[Date Prev][Date Next] [Chronological] [Thread] [Top]

Re: ;binary again

Kurt D. Zeilenga wrote:

for attributeCertificateAttribute. slapadd fails to import LDIFs from the older openldap where ";binary" is present for all attributeCertificateAttributes - it complains that ";binary" option is not supported for this type. This is odd, and in my view does not conform to RFC2252 (see excerpt below).

Is there a way to force openldap to accept ";binary" for specific attributes?

No. slapd(8) accepts/requires use of ;binary on a per syntax basis. The binary syntax defines an LDAP string encoding of BER, use of ;binary is at best redundant and at worse problematic. The underlying ASN.1 data type for the binary syntax can be viewed as a constrained OCTET STRING, and implementations with this view will encode an OCTET STRING for transfer when ;binary is selected (instead of just transferring the contents of the OCTET STRING).

I can't accept this explanation, because the RFC (which I quoted in the last email) gives an example where a userCertificate is returned with ";binary" suffix.

Any userCertificate example is not an example of how to
encode the binary syntax, userCertificate is not of the
binary syntax.  userCertificate is of the certificate
syntax.   That is, you seem to have confused the binary
transfer option with the binary syntax.

Of course, I always meant binary transfer option :-)

I won't paste the quote again.

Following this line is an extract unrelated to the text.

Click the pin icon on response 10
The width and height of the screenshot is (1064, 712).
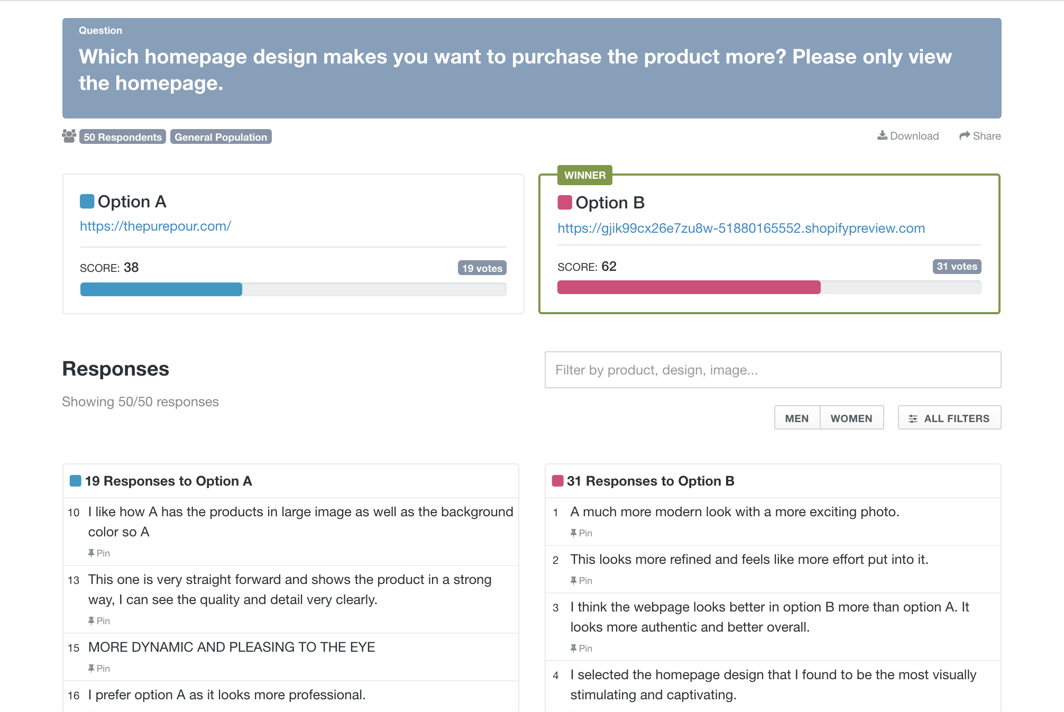[x=91, y=553]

See RFC2252, section 4.3.1 Binary Transfer of Values.

RFC 2252, at this point, though not yet formally obsolete,
is effectively obsolete.  I suggest you read the revised
LDAP TS... which, of course, includes neither the binary
syntax nor the binary transfer option.

I didn't know that.

You can certainly modify slapd to require ;binary for all
values of the binary syntax, but in doing so, you may
break other applications which assume values of their
attributes of the binary syntax are to be transferred
without ;binary.   See 'certificate' syntax for an

I don't want slapd to _require_ ;binary. I want it to accept ;binary, if present. I can't see where in the LDAPv3 specs the use of ";binary" is forbidden for specific syntaxes.

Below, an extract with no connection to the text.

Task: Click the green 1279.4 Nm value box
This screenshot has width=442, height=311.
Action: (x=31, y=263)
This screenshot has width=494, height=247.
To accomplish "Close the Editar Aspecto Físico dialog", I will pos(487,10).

Nor do the specifications specifically require implementations
to recognize ;binary for arbitrary syntaxes.  For instance, the
specifications do not require your client nor slapd
to recognize cn;binary or userPassword;binary.

RFC2252 does require: All servers MUST implement this form for both generating attribute values in search responses, and parsing attribute values in add, compare and modify requests, if the attribute type is recognized and the attribute syntax name is that of Binary.

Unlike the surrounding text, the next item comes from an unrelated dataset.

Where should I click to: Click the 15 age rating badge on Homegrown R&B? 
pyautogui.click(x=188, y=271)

:-) That's why I was surprised that even though in our schema X.509 ACs are marked as binary openldap refuses to accept ";binary".

Anyway, if RFC2252 is going to be obsolete soon, we'll have to change our code then.

Now, this is clearly very annoying that LDAP v2 allowed use of ";binary",

Attribute description options such as ;binary are new to LDAPv3
and clearly invalid in LDAPv2.

maybe I forgot :-) I clearly remember that suddenly we had to switch to using ";binary", now we have to switch back again.

but understood the values without the suffix. The early openldap LDAP v3 implementations _required_ the attributes that are transmitted in binary, to have the suffix. And now you are saying that we _can't_ use the suffix at all. Where's the truth? :-)

The truth is that the RFC 2252 specification of binary syntax
and the ;binary transfer option is flawed, and that the IETF
will, in due course, will published revised specifications.

OK, this explains.

No more questions then. Thank you very much for lengthy explanations.